Well I went over to pond today fishing for gills where I can fish easily. Caught this 12" long, 8 3/4" girth yellow perch on a #18 white BH wooly bugger!


----------



## wabi (Jun 14, 2008)

Nice fish! 
Never know what some ponds might hold. My son caught a huge crappie out of a pond I had no idea had crappie in it last summer. I've never seen or hooked one there before, or after.


----------



## TheCream (Mar 19, 2009)

That's a beast perch! I caughtmy first one on the fly ealrier this year, but it could have been food for that one!


----------



## Flyfish Dog (Nov 6, 2007)

This pond is across toewn and have been fishing it four 5 years and this is first time I caught one in there. Funny though, I caught hime about 3 feet below surface and not on the bottomwhere they normally are.


----------



## Nick The Stick (May 29, 2009)

Nice fish! I fish for gill and perch on my 5-wieght.


----------



## Flyfish Dog (Nov 6, 2007)

I use 2 and 3wt for gills.


----------



## Nick The Stick (May 29, 2009)

I'm looking for a 2 wieght.


----------



## fishon (Apr 20, 2004)

very nice.. healthy looking fish too


Frank


----------



## Nick The Stick (May 29, 2009)

do you know where I can get one?


----------



## Fishaholic69 (Apr 6, 2007)

how u make a beadhead wooley bugger on a size 18 FFD???


----------



## steelheader007 (Apr 8, 2004)

Congrats, but when they are perch jerkin on Lake Erie y and they are close enough you can get them on flies "clousers" off the breakwalls!


----------



## Flyfish Dog (Nov 6, 2007)

Fishaholic69 said:


> how u make a beadhead wooley bugger on a size 18 FFD???


Easy,
TMC 5263 #18 , largest bead you can get on the hook,Ultra chenille and small cream hackle wrapped.


----------



## Flyfish Dog (Nov 6, 2007)

Nick The Stick said:


> do you know where I can get one?


You should be able get them anywhere. I know Craig at Erie Outfitters has a 3wt. but can get you one. I just picked up a Echo Carbon Series 2wt 7'3" last week for a $100 out the door(Elkspringsflyshop)! Fantastic rod and much better than any expensive rod that I had casted.


----------



## Nick The Stick (May 29, 2009)

thanks!................


----------



## Buckeyefly (Apr 28, 2007)

Great catch Flyfish Dog! Perch on ultralight fly gear is like fishing for tropical fish in Ohio. We have some in a crick by my house also, usually small ones. It's very shallow, would never know they are there, but they survive somehow.


----------



## TheCream (Mar 19, 2009)

Flyfish Dog said:


> You should be able get them anywhere. I know Craig at Erie Outfitters has a 3wt. but can get you one. I just picked up a Echo Carbon Series 2wt 7'3" last week for a $100 out the door(Elkspringsflyshop)! Fantastic rod and much better than any expensive rod that I had casted.

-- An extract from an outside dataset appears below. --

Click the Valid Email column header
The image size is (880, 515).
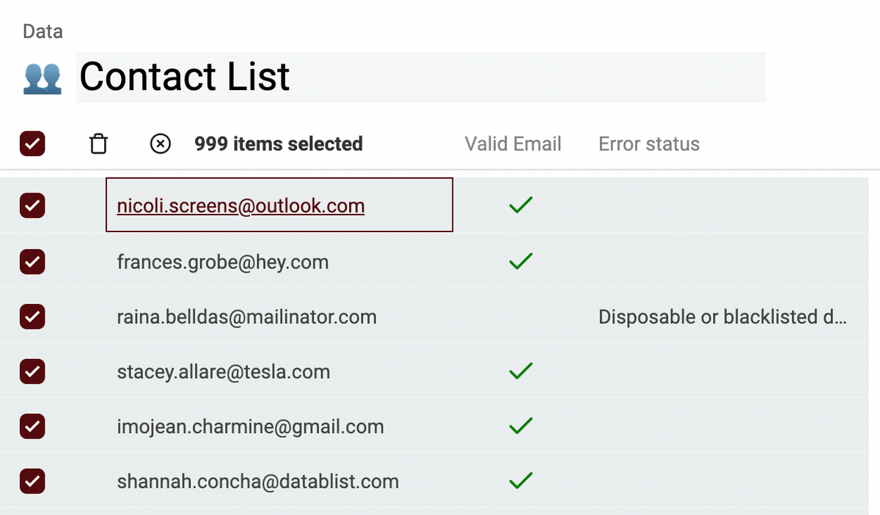(513, 144)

When I bought my 3wt this spring, I came real close to pulling the trigger on buying an Echo rod. A few days later, I found the St Croix's on sale through BPS and bought that instead. $100 for the 2wt sounds like a steal!


----------



## Flyfish Dog (Nov 6, 2007)

I had a bad experience with St Croix awhile ago so I am not a fan although they seem to cast good. Whenever you come down I let you try it out. Elksprings had a few left last time but dont know about now since they had the WVAngler campout last weekend.


----------



## Fishaholic69 (Apr 6, 2007)

Flyfish Dog said:


> Easy,
> TMC 5263 #18 , largest bead you can get on the hook,Ultra chenille and small cream hackle wrapped.


no marabou tail???


----------



## TheCream (Mar 19, 2009)

Flyfish Dog said:


> I had a bad experience with St Croix awhile ago so I am not a fan although they seem to cast good. Whenever you come down I let you try it out. Elksprings had a few left last time but dont know about now since they had the WVAngler campout last weekend.


Hopefully I can make it down there in another week or so. I have a buddy's wedding this Saturday in Cleveland, so this weekend is out. Why couldn't he have gotten married while the steelhead run was on?


----------



## Flyfish Dog (Nov 6, 2007)

Fishaholic69 said:


> no marabou tail???


Not on this one but I do put some red hackle tips on short.


----------



## gulfvet (Apr 14, 2004)

Nice fish!


----------